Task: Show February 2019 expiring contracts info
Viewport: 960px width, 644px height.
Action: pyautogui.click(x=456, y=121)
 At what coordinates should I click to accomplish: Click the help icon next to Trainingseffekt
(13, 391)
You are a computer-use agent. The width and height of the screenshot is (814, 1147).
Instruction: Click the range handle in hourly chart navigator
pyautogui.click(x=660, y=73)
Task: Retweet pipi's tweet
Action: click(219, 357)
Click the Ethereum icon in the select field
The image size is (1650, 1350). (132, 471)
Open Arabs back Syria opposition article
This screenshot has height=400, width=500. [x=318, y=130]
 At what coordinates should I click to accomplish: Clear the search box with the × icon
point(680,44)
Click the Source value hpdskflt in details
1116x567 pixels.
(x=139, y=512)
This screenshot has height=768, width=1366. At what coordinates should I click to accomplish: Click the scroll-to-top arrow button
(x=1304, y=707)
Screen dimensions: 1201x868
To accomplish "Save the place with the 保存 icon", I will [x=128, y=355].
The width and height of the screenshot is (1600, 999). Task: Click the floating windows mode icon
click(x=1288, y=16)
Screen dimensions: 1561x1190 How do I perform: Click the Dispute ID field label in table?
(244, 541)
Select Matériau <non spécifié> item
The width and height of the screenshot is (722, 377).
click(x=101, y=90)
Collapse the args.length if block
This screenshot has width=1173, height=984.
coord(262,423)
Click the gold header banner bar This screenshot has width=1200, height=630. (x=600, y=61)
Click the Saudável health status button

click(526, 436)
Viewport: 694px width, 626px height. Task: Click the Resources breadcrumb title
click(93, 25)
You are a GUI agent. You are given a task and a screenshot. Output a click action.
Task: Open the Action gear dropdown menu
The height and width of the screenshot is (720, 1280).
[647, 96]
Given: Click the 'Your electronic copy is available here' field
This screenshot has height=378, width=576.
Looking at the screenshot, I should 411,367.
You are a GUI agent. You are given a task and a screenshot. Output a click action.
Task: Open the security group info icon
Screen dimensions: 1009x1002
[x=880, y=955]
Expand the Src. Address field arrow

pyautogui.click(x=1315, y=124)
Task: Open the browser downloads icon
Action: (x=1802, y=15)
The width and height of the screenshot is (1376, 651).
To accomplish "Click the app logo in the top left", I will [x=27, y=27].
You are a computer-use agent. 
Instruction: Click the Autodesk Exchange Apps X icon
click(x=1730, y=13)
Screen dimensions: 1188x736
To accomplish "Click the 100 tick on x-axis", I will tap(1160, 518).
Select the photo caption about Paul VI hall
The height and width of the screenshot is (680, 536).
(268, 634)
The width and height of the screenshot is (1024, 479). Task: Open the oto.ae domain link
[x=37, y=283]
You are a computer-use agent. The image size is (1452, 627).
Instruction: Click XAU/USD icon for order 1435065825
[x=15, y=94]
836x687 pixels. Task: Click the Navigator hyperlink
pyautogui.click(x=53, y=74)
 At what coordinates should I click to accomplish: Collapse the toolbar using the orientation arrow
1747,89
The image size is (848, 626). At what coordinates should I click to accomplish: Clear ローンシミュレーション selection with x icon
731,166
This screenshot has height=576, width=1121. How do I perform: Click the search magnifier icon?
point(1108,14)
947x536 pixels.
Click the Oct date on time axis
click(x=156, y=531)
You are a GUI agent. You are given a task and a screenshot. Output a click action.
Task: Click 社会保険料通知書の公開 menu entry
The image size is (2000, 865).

- **ASSIGNMENT**: Every line above that holds the word "computer" should be copied out.

- **YOUR SOLUTION**:
You are a computer-use agent. The width and height of the screenshot is (814, 1147).
You are a computer-use agent. 
You are a computer-use agent. The image size is (1452, 627).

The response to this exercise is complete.